Siempre escribo en cuadernos.
—Bueno, no sólo en cuadernos. También escribo en el celular, en la MacBook, en mi PC de escritorio.
— Y bueno (otra vez), no siempre: siempre sólo en los intersticios. Cuando viajo en ómnibus, avión, tren o ferry; cuando espero en un consultorio o en cualquier fila; en un café en otra ciudad; en un parque o una iglesia que encuentro cuando camino hacia algún lugar; en cualquier reunión por zoom. En fin, cuando paso de un lado a otro.
Una tarde iba en un subte de Nueva York, línea D, la anaranjada, que estaba muy lleno y escribir parado y apretado era sumamente incómodo, pero es exactamente el tipo de escenas que me exprimen haciendo brotar de mí ocurrencias que me urgen a que las escriba, de un modo tan acuciante que no tengo voluntad contra ellas.
De manera que saqué mi cuaderno de la mochila y me puse a inscribir.
Al rato noté que una adolescente, de 16 o 17 años, me observaba con un interés tan vivaz como si yo fuera una mezcla de pulpo con tortuga, o como si tuviera ojos de cabra, o si un manojo de ardillas jugara en mi cabeza.

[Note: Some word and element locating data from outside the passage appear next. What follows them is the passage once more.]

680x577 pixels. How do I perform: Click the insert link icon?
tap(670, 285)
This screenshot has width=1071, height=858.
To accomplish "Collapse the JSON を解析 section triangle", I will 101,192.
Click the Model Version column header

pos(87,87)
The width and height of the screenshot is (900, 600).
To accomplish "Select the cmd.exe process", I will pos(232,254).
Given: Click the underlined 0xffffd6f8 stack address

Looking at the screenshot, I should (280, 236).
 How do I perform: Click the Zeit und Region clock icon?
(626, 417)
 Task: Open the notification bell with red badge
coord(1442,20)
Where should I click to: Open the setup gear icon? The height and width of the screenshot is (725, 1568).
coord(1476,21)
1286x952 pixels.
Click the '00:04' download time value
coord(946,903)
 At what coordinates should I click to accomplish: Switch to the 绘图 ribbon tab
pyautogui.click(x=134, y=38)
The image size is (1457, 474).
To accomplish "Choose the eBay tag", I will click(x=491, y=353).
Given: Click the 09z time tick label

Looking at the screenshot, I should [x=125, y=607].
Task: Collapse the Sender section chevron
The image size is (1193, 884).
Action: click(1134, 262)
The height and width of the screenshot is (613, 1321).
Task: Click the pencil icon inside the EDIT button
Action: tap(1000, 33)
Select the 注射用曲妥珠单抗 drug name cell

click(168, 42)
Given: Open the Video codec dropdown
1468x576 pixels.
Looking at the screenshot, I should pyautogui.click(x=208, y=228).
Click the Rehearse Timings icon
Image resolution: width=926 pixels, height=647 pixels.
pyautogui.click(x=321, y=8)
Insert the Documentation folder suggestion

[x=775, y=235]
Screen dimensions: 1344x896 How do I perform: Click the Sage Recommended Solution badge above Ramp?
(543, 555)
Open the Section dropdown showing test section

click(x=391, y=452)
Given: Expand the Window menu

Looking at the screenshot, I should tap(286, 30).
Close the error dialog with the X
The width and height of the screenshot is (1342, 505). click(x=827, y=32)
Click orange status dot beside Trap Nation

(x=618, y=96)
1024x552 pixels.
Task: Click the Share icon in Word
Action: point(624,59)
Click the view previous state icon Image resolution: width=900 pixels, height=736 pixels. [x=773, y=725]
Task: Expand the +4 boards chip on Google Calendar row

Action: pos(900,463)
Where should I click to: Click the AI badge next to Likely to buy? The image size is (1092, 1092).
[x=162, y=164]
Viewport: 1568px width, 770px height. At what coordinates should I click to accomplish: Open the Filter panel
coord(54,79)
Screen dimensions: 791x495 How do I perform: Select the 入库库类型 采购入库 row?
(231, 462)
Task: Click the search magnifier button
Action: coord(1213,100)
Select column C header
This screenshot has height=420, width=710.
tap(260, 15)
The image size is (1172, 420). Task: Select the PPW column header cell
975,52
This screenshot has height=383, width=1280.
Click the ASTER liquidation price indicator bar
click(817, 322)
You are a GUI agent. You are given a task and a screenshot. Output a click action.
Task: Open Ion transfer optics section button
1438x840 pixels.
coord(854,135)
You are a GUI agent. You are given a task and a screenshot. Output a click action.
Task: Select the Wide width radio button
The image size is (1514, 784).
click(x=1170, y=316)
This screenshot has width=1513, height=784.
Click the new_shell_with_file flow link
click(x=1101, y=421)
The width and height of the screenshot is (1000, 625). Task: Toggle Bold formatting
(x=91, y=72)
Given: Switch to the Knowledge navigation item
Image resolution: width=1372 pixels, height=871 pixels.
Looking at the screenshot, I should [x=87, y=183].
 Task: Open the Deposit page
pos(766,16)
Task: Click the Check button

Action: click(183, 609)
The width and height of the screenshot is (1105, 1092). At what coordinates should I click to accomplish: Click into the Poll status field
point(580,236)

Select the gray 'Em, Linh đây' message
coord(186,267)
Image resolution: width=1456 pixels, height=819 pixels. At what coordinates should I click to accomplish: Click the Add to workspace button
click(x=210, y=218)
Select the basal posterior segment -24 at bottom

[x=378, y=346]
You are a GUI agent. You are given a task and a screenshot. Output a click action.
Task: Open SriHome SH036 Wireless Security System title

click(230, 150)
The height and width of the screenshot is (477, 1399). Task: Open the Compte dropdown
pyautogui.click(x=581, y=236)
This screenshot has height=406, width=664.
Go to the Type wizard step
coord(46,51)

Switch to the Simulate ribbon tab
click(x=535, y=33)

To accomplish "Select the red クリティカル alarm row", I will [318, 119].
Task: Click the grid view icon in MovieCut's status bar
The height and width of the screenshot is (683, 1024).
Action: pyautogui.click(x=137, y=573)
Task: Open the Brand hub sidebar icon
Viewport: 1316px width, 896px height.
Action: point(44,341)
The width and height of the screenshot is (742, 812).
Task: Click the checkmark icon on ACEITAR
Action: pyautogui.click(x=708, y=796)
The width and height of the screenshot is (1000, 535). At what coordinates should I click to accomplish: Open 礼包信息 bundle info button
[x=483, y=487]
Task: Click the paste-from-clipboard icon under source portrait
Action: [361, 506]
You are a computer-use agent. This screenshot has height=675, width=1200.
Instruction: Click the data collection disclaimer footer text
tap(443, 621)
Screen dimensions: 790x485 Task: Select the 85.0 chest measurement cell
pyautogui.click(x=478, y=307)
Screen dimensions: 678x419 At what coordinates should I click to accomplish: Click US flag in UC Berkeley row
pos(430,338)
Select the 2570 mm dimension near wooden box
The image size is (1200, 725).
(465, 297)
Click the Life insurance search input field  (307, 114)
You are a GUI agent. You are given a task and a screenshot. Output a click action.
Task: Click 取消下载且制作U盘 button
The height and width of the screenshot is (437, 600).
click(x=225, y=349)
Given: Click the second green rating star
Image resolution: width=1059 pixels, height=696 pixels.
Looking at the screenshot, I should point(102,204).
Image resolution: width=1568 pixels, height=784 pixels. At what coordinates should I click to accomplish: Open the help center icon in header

Estaba fascinada porque un fulano escribía a mano en un cuaderno, y esa fascinación le producía una sonrisa, bastante hermosa.
Le comentó de mí y me señaló a un chico y otra chica que estaban con ella. Sus amigos me echaron un vistazo con algo de interés y luego siguieron con lo suyo, pero la chica quedó fija en mí.
Quizás pensaba que yo era un afgano, un uzbeko o un mongol sin civilizar. De hecho, me creo un sudamericano sin civilizar. (Ella tampoco parecía muy civilizada).
No se atrevió a tomarme una foto con el celular, pero le hice el día.